There was a rumble as of an advancing
earthquake. Clattering, steaming, hiccoughing, vibrating, puffing, hissing,
juggling, dislocating, trembling, the entire structure went into a spasm which
opened the bottles of chemicals, and they exploded into colored smoke which
filled the balloon with air, set the roll of paper unrolling and the brush
painting erratically the names of the artists like stock market quotations. But
before the list was finished, the roll of paper rolled backwards, perversely,
and swallowed the names in desperate inversion.
The child’s carriage detached itself from the
mass of shaking, sputtering, burning structure, as if it wished to escape
destruction. It rolled towards one of the spectators as if looking for a child
in the audience. It carried a drum which played automatically. And then it
returned, as if hypnotized by electronic umbilical cords, resigned to its fate,
unable to escape. It made one more sortie towards the spectator, one more
appeal from its drum, an appeal for life, and inevitably rolled back into the
pyre.
The piano started to burn slowly, and as it
burned the notes played wistfully, out of tune, unreal, like a pianola. The
flames consumed the wood but not the notes and not the wires. The notes played
like the cry of trapped music, hollow, expiring.

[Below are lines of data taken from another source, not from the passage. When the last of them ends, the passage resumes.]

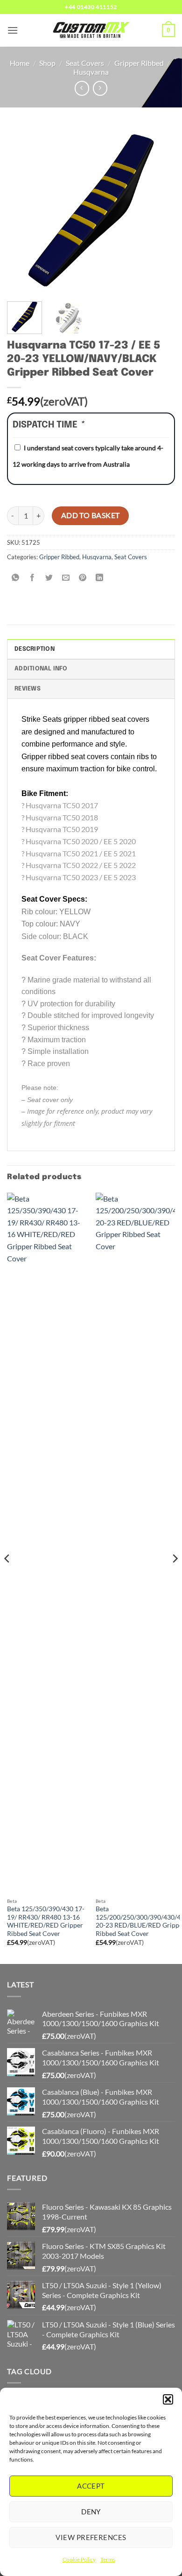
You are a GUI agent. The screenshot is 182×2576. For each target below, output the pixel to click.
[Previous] (22, 210)
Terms (107, 2559)
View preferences (91, 2537)
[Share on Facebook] (32, 577)
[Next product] (82, 88)
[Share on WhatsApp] (15, 577)
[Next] (160, 210)
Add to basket (90, 515)
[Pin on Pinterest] (83, 577)
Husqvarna (91, 71)
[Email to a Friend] (66, 577)
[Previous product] (100, 88)
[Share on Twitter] (49, 577)
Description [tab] (34, 649)
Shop (47, 62)
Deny (91, 2511)
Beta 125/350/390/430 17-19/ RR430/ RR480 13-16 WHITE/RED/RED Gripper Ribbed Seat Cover (45, 1921)
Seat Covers (85, 62)
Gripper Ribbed (139, 62)
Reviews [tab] (27, 689)
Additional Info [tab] (40, 669)
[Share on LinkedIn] (99, 577)
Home (19, 62)
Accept (91, 2486)
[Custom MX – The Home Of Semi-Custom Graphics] (91, 30)
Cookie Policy (79, 2559)
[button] (168, 2399)
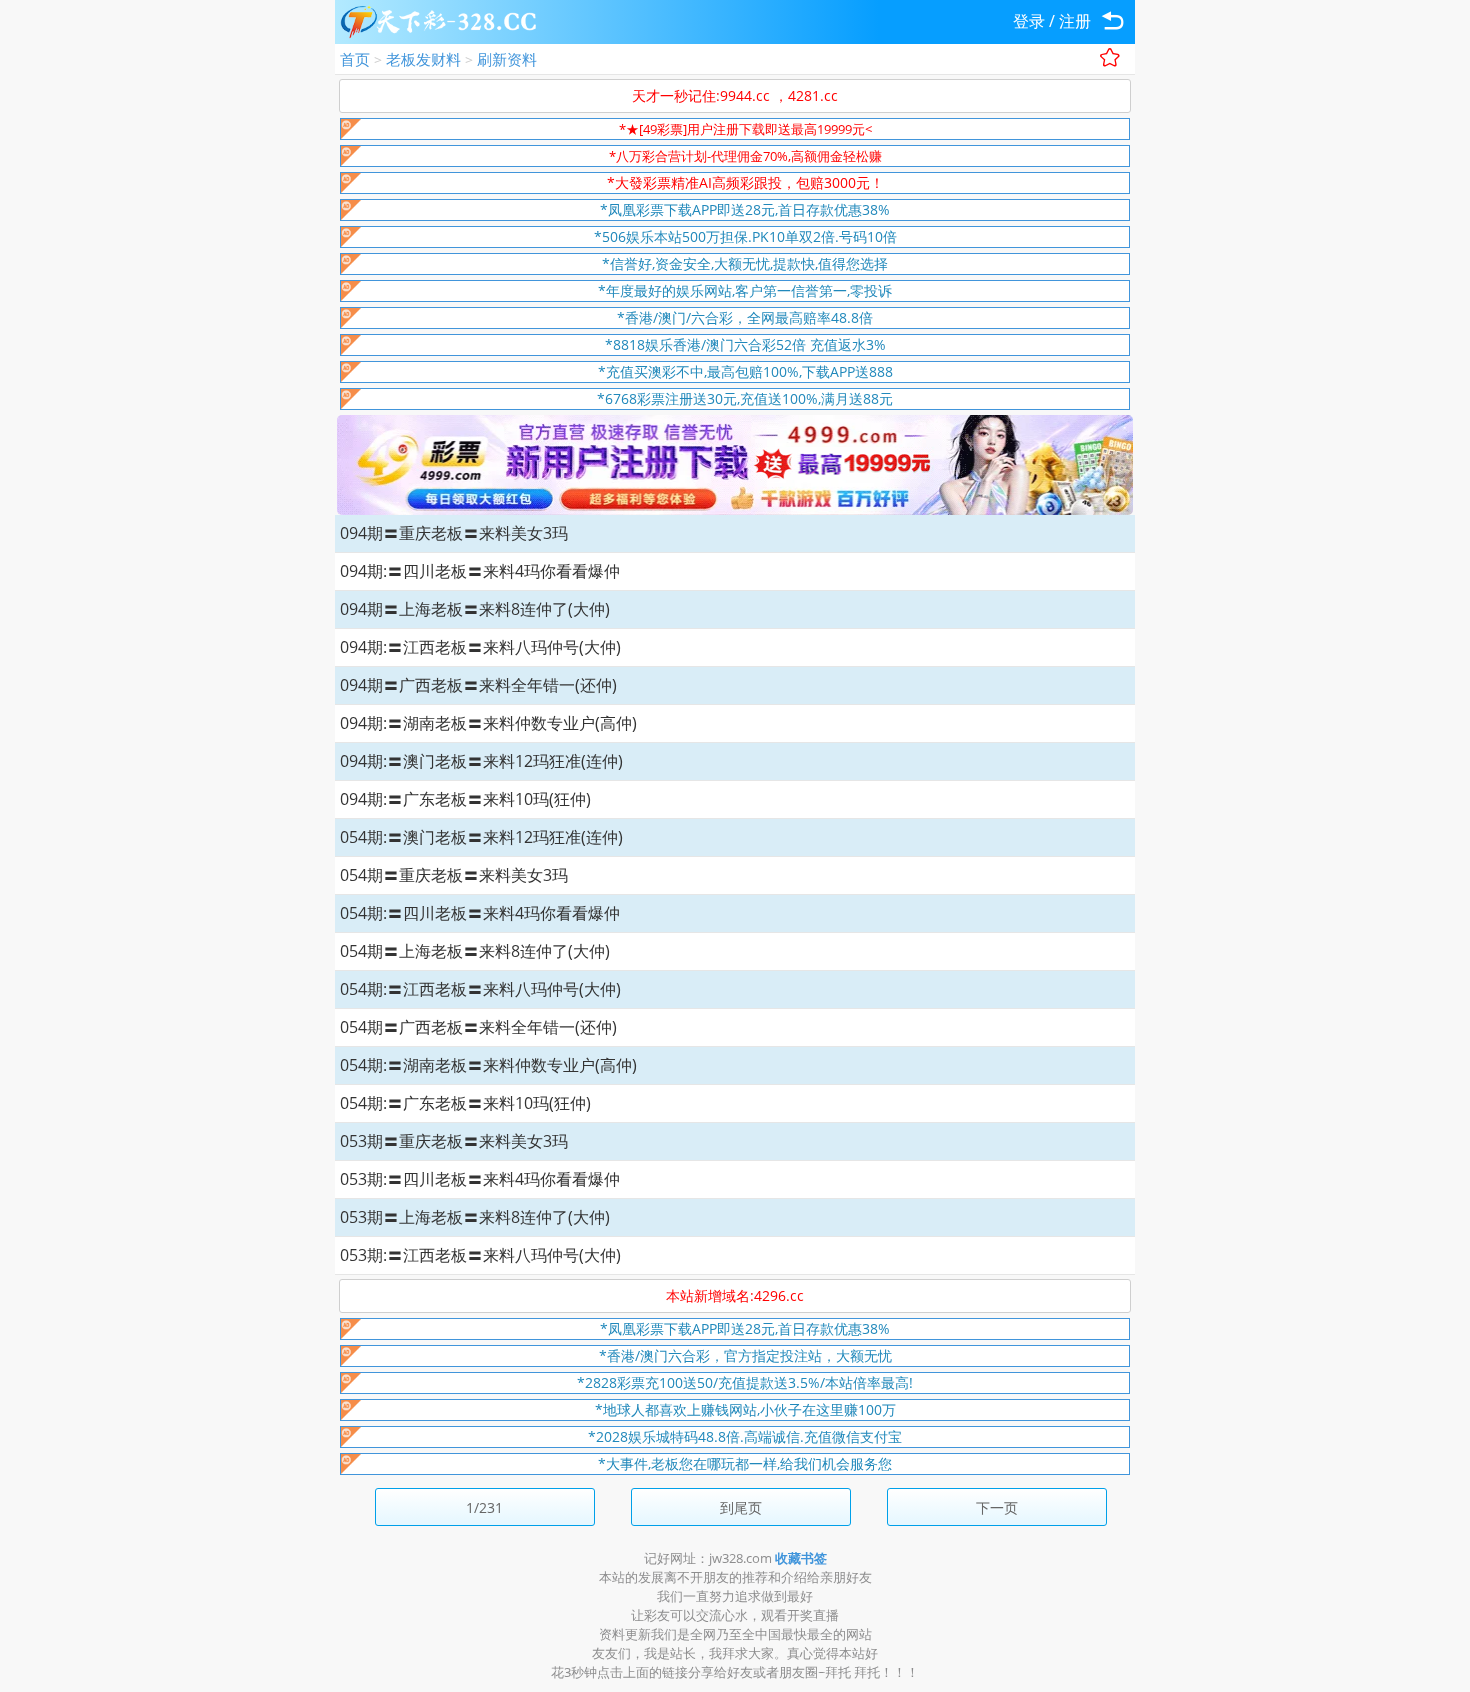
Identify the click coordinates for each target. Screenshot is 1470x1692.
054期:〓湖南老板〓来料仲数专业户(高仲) (488, 1065)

The whole structure rattled erratically, in
counter-rhythms, steaming senselessly, all motions in reverse, each interfering
with another, negating it, inverted activity, bending and twisting and tearing
at itself, introverted activity ending sometimes in a deadlock so that the fire
was allowed to spread more quickly. The ladder trembled, lost a few rungs,
fell. The balloon at the very tip of the structure, a huge orange balloon,
gasped and burst. The chemicals smoked green, orange and blue.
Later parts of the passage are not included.